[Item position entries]
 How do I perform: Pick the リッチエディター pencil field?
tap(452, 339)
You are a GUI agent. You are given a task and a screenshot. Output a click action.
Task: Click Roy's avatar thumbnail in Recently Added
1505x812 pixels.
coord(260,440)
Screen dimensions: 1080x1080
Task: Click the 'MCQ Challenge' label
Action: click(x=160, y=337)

• [EXERCISE DESCRIPTION]: Extract each line of the material above and reproduce it verbatim, in its original order.

• [THE COMPLETED TASK]:
 How do I perform: Pick the リッチエディター pencil field?
tap(452, 339)
You are a GUI agent. You are given a task and a screenshot. Output a click action.
Task: Click Roy's avatar thumbnail in Recently Added
1505x812 pixels.
coord(260,440)
Screen dimensions: 1080x1080
Task: Click the 'MCQ Challenge' label
Action: click(x=160, y=337)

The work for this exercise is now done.